What you are asked to do: Return the part of the records that opens with the line containing "Open the three-dot menu for To Do column" and runs through the end of the records, copying each line exactly.

Start of Exercise input

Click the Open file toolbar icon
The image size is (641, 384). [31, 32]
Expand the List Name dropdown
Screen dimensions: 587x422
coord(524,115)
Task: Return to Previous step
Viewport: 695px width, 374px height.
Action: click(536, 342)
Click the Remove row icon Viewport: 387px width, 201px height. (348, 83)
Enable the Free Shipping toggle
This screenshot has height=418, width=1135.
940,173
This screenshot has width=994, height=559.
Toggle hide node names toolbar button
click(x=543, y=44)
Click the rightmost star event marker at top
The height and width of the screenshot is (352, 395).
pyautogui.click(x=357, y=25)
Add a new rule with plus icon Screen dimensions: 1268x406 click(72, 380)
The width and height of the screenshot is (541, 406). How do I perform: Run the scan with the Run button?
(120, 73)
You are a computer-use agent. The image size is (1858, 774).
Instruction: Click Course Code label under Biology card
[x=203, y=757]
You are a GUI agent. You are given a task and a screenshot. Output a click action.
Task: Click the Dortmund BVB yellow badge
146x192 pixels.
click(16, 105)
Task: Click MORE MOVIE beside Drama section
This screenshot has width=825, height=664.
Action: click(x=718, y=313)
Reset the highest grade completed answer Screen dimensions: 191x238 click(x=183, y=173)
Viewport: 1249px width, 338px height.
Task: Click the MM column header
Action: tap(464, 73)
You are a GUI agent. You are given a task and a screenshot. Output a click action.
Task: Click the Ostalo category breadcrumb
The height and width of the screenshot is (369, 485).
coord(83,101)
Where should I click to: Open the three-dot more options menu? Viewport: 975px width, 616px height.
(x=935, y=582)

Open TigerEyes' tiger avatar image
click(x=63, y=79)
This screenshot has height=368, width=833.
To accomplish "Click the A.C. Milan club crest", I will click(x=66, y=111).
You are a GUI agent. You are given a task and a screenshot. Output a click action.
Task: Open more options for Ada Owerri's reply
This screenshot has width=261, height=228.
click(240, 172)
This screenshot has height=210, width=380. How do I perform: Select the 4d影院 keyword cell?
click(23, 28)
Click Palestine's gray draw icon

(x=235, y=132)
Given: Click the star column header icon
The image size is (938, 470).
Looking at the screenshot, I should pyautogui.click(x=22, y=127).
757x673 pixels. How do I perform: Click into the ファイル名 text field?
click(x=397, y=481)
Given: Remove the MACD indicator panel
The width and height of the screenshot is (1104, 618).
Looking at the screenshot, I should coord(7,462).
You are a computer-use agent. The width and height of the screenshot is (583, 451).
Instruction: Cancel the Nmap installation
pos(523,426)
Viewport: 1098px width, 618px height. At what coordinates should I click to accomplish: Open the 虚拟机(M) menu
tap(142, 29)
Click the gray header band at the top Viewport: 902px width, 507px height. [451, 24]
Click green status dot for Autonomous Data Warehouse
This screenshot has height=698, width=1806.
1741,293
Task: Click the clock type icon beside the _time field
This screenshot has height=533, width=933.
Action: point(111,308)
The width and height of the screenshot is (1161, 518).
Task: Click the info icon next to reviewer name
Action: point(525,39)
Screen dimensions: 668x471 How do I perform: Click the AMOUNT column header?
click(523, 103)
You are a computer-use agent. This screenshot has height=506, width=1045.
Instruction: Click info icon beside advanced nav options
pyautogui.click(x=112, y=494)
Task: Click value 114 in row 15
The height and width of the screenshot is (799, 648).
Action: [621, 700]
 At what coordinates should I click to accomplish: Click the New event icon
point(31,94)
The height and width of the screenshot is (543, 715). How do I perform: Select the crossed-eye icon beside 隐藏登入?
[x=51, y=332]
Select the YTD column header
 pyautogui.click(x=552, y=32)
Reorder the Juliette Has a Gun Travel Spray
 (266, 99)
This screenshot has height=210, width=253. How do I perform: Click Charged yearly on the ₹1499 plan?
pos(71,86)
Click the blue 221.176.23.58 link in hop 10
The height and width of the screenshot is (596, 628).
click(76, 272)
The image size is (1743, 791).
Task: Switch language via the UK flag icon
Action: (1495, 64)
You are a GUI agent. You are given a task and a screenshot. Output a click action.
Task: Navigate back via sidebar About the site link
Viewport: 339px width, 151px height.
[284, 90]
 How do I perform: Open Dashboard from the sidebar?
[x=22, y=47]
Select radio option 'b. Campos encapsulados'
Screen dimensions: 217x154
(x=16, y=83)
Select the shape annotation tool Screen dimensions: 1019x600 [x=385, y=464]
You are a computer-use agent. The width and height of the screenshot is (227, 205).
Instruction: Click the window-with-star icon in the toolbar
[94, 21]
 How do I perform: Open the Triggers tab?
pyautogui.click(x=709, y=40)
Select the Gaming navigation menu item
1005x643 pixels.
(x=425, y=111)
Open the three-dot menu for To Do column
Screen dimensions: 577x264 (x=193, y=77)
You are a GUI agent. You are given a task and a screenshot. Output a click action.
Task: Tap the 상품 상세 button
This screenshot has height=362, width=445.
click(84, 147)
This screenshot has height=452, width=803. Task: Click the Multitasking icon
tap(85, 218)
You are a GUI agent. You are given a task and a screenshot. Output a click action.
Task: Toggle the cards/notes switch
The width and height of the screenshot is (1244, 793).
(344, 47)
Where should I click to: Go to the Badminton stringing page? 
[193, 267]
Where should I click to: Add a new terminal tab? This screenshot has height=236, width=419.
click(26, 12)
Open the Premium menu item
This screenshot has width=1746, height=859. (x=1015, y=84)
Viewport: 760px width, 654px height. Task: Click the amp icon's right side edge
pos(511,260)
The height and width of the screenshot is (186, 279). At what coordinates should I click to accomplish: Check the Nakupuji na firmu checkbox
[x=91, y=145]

End of Exercise input

Result for this exercise:
Open the three-dot menu for To Do column
Screen dimensions: 577x264 (x=193, y=77)
You are a GUI agent. You are given a task and a screenshot. Output a click action.
Task: Tap the 상품 상세 button
This screenshot has height=362, width=445.
click(84, 147)
This screenshot has height=452, width=803. Task: Click the Multitasking icon
tap(85, 218)
You are a GUI agent. You are given a task and a screenshot. Output a click action.
Task: Toggle the cards/notes switch
The width and height of the screenshot is (1244, 793).
(344, 47)
Where should I click to: Go to the Badminton stringing page? 
[193, 267]
Where should I click to: Add a new terminal tab? This screenshot has height=236, width=419.
click(26, 12)
Open the Premium menu item
This screenshot has width=1746, height=859. (x=1015, y=84)
Viewport: 760px width, 654px height. Task: Click the amp icon's right side edge
pos(511,260)
The height and width of the screenshot is (186, 279). At what coordinates should I click to accomplish: Check the Nakupuji na firmu checkbox
[x=91, y=145]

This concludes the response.